British Army officer and historian (1762–1844)

Colonel John Drinkwater Bethune (born John Drinkwater, 9 June 1762 – 16 January 1844) was a British Army officer and historian best known for his account of the Great Siege of Gibraltar that came out in 1785.

==Origins==
Born at Latchford on 9 June 1762, he was the eldest son of John Drinkwater (1740–1797), a surgeon in the Royal Navy, and his first wife Elizabeth Andrews.

==Career ==
At the age of fifteen he joined the 72nd Regiment of Foot (Royal Manchester Volunteers) as an ensign and was almost immediately posted to Gibraltar. From June 1779 to February 1783 this small British possession was under siege from French and Spanish forces, during which time he kept a careful record of events. When peace came, he had become a captain but his regiment was sent back to Britain and disbanded. From his notes he wrote A history of the late siege of Gibraltar, 1779–1783, with a description and account of that garrison from the earliest period, published in 1785, which was widely read and frequently reprinted. As a soldier, Drinkwater was more interested in the military than in the civil aspects, yet his account does give some glimpses of the sufferings of the civilians.
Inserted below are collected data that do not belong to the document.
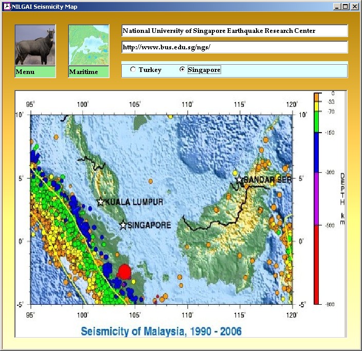Image resolution: width=362 pixels, height=351 pixels.
Task: Click the Maritime label button
Action: pyautogui.click(x=89, y=72)
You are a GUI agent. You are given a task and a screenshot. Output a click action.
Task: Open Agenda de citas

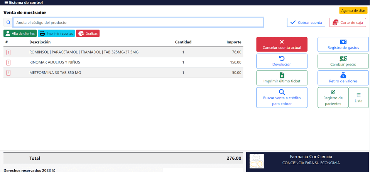point(353,11)
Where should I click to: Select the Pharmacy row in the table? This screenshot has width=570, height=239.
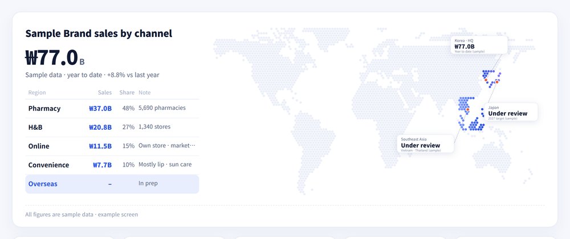click(112, 109)
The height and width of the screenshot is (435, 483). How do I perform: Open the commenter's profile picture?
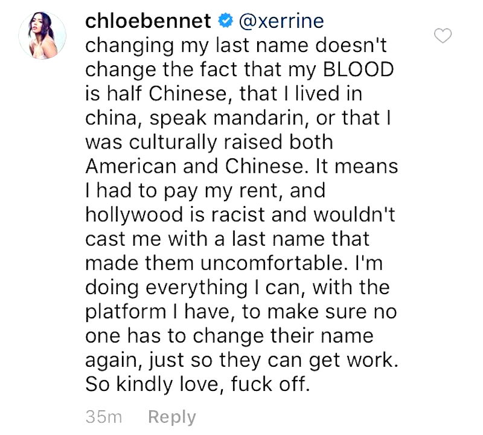point(42,35)
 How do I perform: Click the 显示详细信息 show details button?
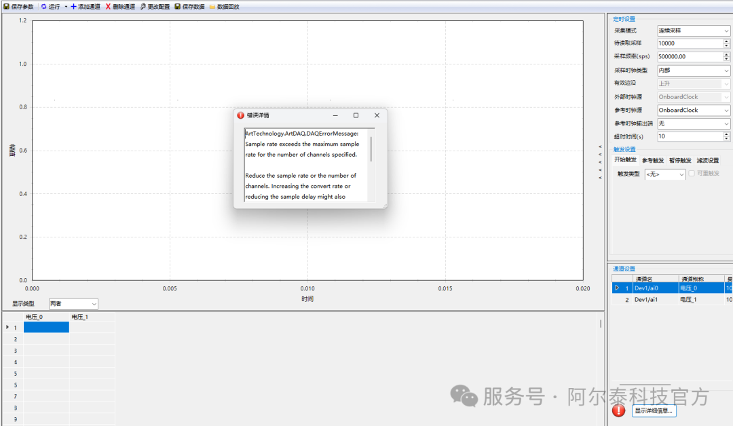[x=654, y=410]

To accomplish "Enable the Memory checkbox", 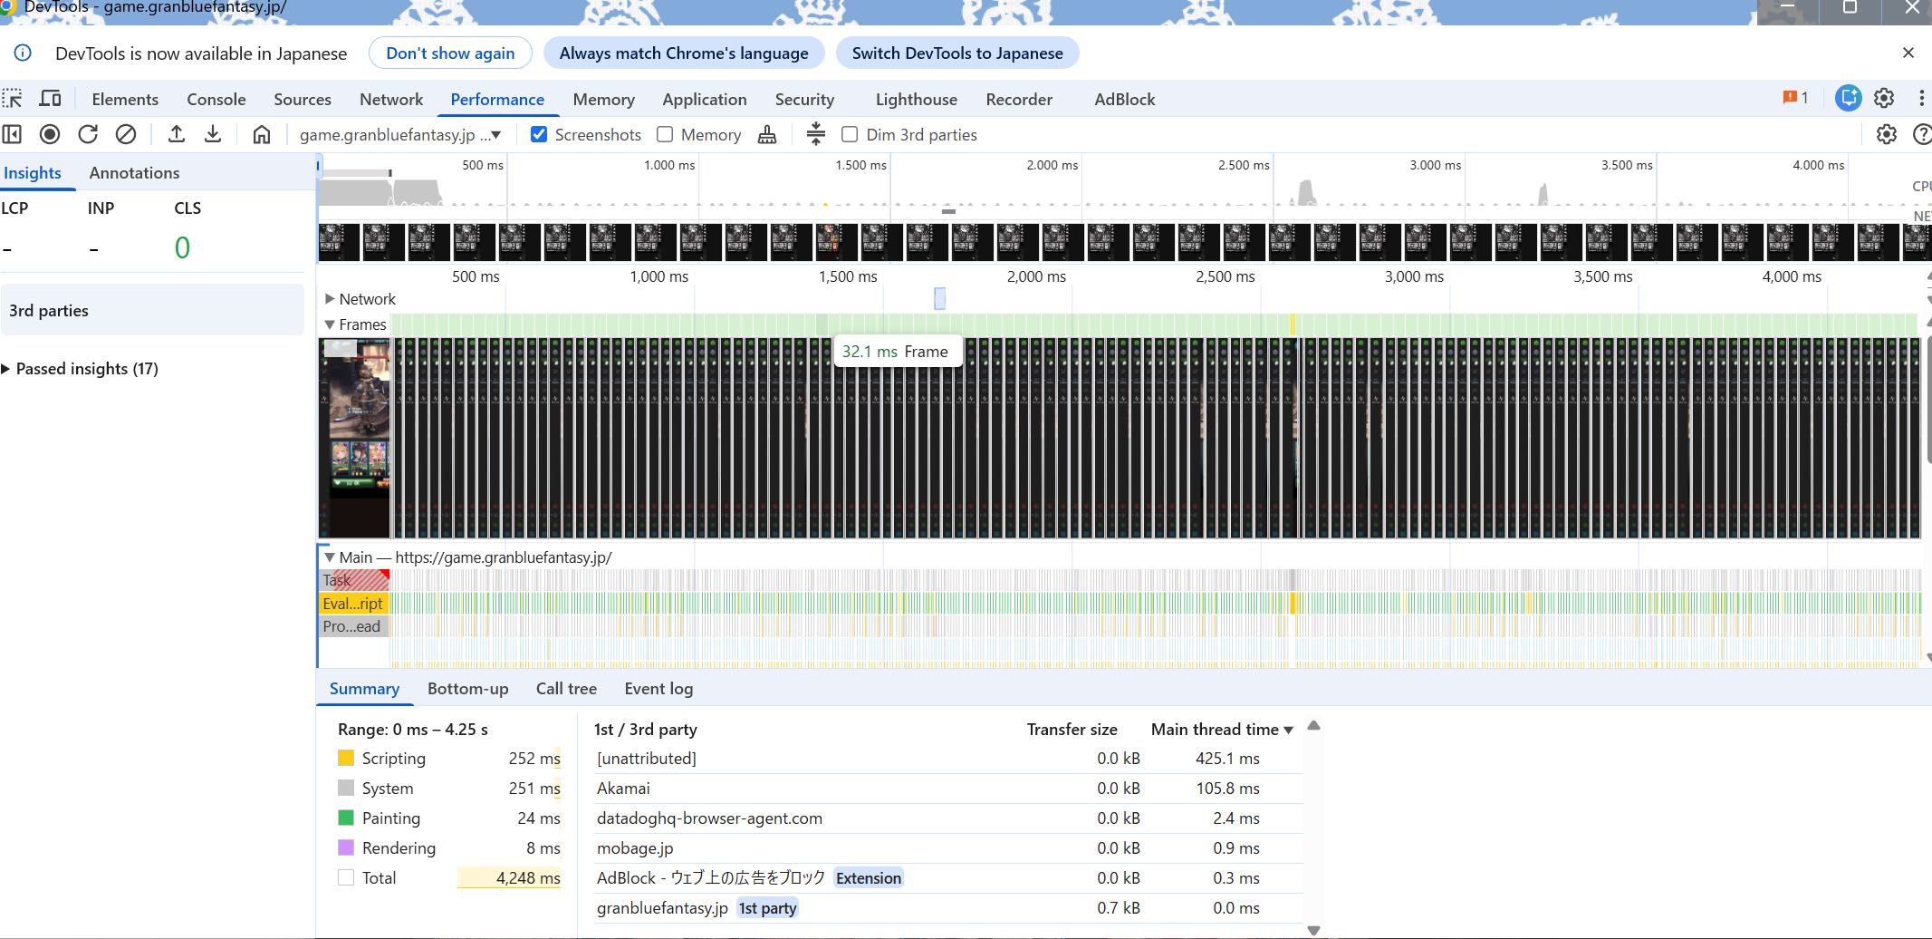I will pos(665,134).
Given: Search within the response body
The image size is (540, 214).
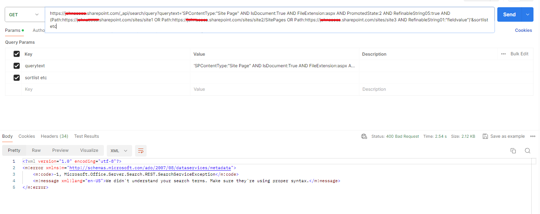Looking at the screenshot, I should point(527,150).
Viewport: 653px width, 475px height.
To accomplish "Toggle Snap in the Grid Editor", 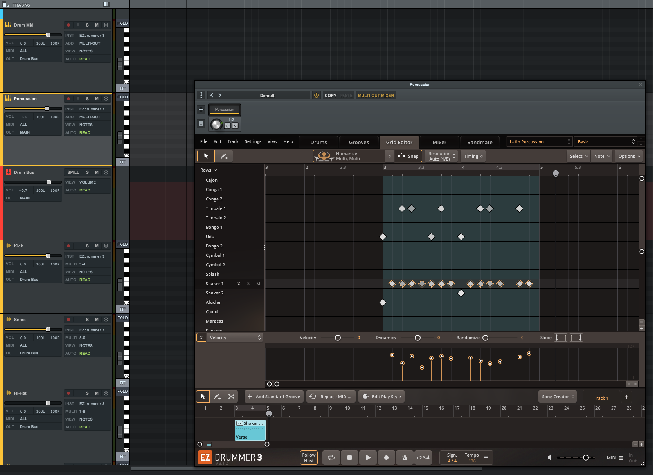I will (408, 156).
In 1787 he rejoined the British Army in the 2nd Battalion of the 1st (Royal) Regiment of Foot and returned to Gibraltar. There he was publicly thanked by the military commander, General Eliott, for his book and was given funds to establish the Gibraltar Garrison Library. The regiment was then sent to defend Toulon against the French, where he acted as military secretary until the British had to evacuate in December 1793. From there, he served under the viceroy, Sir Gilbert Eliott, as military secretary and deputy judge-advocate of the Kingdom of Corsica until the French captured the island in October 1796.

He returned to England with Sir Gilbert in the captured French frigate HMS Minerve. Under Captain George Cockburn, it carried the flag of Commodore Horatio Nelson, whom Drinkwater had made friends with in Corsica. On the way they encountered a Spanish fleet off Cape St Vincent and were involved in the ensuing battle. Drinkwater thought that the achievements of Nelson, who was not mentioned in the published dispatches, had been underestimated and he published anonymously A Narrative of the Battle of St Vincent to do justice to his friend.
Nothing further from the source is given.